ACTIVITY: Could the data below be copied exactly, minus the pictures?

MATERIAL PROVIDED:
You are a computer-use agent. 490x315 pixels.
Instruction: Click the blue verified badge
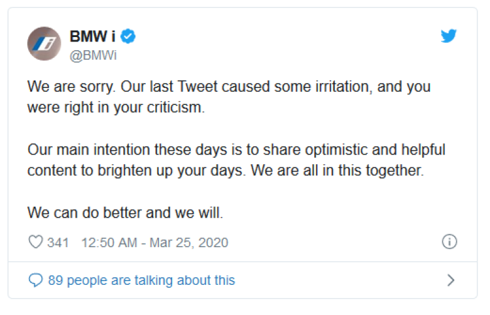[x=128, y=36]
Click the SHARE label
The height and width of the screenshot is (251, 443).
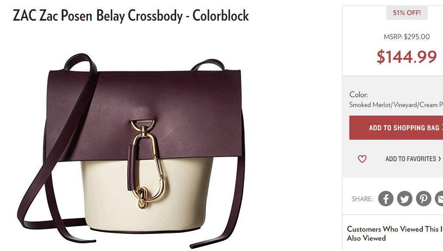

YOUR SOLUTION:
You are a computer-use agent. 490x315 pixels.
Instruction: Click the blue verified badge
[x=128, y=36]
Click the SHARE label
The height and width of the screenshot is (251, 443).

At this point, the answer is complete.